The vessel did not land in Roswell, New Mexico, nor on the lawn of the White House, nor even at the Nuclear Power Plant in Calvert County. She came to rest hovering motionlessly at a spot above Moll's Cove, roughly halfway between Church Creek and Priest's Point, a tributary of the Chesapeake in St. Inigoes, St. Mary's County, the southernmost tip of Maryland.
The gleaming, wheel-shaped vessel, brighter than a full moon, was plainly visi
ble across the street, where NESEA, the Naval Electronic Systems Engineering Activity, occupied Webster Field. This was a small office building and workshop, and two short runways. The modest little airfield would have been a logical place for an airborne vehicle to land. And General Electric did research and make tracking and fire control systems for the Navy, but was hardly worth flying from Mars to come see, much less from a point far outside the Solar System somewhere in the direction of the constellation Aquila. So it might have been a coincidence that the vessel came to rest here.
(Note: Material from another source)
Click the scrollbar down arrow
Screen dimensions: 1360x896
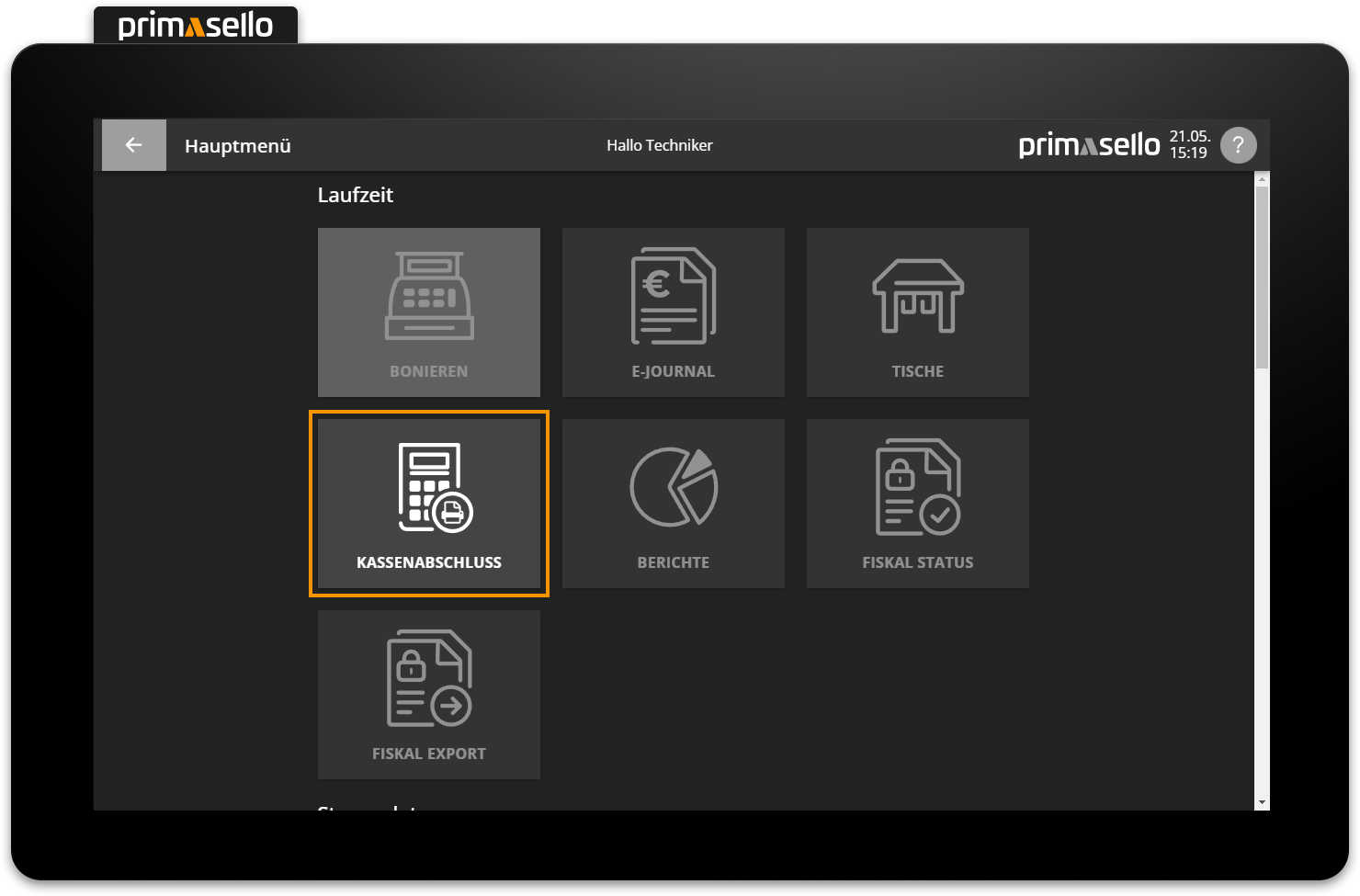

It was a cloudy and windy night, so the gleaming disk of ghostly, luminous substance some thousand feet in radius, was sometimes visible and sometimes not. When the cloud covered her, the vessel's shining energy envelope looked like a vast blind owl's eye peering through fogs and smokes. Aircraft from the nearby Patuxent River Naval Air Station flew in narrowing circles around the monstrous vessel, which was large as an aircraft carrier.
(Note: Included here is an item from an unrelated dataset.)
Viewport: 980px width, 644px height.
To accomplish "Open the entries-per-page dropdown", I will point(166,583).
One of the helicopter pilots, Lt. Joseph Cupertino Tyler of Helicopter Antisubmarine Squadron HS 8, was a local boy, and spoke with a trace of the distinctive 'Smith Island' accent. It was he that first noticed that the center of the immense disk was exactly above the St. Ignatius Church located on Villa Road.
Energy from the disk was jamming all radio signals within a mile of her. The aircraft, both fixed wing and rotary wing, were communicating with ground observers by heliograph. At midnight, Tyler signaled the ground crew with his spotlight, and landed his LAMPS Mk III Seahawk helicopter at the NESEA Airstrip. He reported to the deck officer that he had seen 'strange flashes' issuing from the hovering saucer, and said trouble with electrical systems required him to land. No other of the score of observers on the site at that time confirmed this report, or experienced any difficulty with their avionics.
Nonetheless, Colonel Turvold, who was in overall command of the operation at the moment, was eager to have the data from the nose-mounted infrared turret examined, and ordered the Seahawk to stay on the ground while it was examined.